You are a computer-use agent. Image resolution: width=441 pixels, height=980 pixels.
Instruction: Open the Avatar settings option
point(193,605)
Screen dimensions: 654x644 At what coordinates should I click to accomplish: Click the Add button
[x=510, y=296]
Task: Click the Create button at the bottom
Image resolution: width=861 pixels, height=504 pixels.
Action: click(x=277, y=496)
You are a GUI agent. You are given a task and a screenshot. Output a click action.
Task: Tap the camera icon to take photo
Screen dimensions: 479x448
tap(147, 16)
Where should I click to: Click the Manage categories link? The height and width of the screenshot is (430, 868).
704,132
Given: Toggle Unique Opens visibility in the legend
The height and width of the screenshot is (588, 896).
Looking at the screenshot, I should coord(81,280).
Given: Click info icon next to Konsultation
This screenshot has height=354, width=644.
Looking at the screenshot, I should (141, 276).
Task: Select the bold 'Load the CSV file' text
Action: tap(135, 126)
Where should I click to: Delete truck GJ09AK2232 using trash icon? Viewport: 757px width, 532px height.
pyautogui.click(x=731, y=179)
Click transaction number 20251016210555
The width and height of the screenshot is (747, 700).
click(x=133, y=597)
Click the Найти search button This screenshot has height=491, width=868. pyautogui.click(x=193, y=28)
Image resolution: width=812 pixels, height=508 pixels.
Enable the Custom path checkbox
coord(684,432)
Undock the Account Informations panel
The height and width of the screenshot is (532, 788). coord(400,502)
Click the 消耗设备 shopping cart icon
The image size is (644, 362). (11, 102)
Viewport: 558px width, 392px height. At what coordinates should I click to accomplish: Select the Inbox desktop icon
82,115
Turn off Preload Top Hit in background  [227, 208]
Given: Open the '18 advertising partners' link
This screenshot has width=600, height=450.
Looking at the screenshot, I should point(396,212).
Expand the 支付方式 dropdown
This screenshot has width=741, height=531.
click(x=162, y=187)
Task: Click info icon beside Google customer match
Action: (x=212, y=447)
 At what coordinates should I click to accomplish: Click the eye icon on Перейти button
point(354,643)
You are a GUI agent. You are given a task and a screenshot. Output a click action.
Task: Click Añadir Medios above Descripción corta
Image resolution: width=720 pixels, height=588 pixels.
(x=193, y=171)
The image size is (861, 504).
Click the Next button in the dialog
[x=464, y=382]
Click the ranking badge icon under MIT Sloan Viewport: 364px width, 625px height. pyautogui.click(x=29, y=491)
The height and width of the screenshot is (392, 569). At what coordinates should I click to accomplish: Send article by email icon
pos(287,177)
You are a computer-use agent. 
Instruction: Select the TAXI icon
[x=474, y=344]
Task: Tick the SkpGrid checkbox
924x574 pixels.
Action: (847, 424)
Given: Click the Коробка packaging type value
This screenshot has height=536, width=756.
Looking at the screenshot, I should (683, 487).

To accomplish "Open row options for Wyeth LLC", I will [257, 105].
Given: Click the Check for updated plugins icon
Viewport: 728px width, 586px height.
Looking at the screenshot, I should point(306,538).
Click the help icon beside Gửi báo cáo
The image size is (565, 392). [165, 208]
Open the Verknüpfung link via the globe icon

_____

Copy verbatim the span of lines that begins with the line holding "Given: Click the Check" and ends at the last line of the records.

Given: Click the Check for updated plugins icon
Viewport: 728px width, 586px height.
Looking at the screenshot, I should point(306,538).
Click the help icon beside Gửi báo cáo
The image size is (565, 392). [165, 208]
Open the Verknüpfung link via the globe icon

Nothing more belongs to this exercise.